[What is being asked]:
Set down word for word each line from the start of the listing through the line that contains "Screen dimensions: 845x489", both included.
★ ★ ★ ★ ★
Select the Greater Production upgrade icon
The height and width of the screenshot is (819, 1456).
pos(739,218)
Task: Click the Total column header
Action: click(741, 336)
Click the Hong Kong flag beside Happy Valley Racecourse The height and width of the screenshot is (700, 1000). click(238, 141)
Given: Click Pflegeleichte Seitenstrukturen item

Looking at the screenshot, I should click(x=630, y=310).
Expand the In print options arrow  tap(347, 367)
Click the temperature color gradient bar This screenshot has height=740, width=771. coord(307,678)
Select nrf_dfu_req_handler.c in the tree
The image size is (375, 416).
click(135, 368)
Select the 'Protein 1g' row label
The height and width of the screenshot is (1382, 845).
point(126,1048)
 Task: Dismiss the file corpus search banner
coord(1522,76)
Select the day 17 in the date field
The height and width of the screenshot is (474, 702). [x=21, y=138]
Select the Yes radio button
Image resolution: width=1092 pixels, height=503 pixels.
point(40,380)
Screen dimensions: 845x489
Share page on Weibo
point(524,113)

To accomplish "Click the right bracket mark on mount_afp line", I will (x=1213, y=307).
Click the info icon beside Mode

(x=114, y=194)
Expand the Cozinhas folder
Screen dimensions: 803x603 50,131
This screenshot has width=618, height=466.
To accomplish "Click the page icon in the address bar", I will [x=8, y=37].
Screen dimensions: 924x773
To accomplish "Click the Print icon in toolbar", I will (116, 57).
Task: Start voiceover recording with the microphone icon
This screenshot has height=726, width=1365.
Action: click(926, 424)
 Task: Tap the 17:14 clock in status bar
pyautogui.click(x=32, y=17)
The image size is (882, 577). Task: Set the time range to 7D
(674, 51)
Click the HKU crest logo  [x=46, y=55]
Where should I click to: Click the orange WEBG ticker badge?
★ ★ ★ ★ ★
[Exercise response]:
Select the Greater Production upgrade icon
The height and width of the screenshot is (819, 1456).
pos(739,218)
Task: Click the Total column header
Action: click(741, 336)
Click the Hong Kong flag beside Happy Valley Racecourse The height and width of the screenshot is (700, 1000). click(238, 141)
Given: Click Pflegeleichte Seitenstrukturen item

Looking at the screenshot, I should click(x=630, y=310).
Expand the In print options arrow  tap(347, 367)
Click the temperature color gradient bar This screenshot has height=740, width=771. coord(307,678)
Select nrf_dfu_req_handler.c in the tree
The image size is (375, 416).
click(135, 368)
Select the 'Protein 1g' row label
The height and width of the screenshot is (1382, 845).
point(126,1048)
 Task: Dismiss the file corpus search banner
coord(1522,76)
Select the day 17 in the date field
The height and width of the screenshot is (474, 702). [x=21, y=138]
Select the Yes radio button
Image resolution: width=1092 pixels, height=503 pixels.
point(40,380)
Screen dimensions: 845x489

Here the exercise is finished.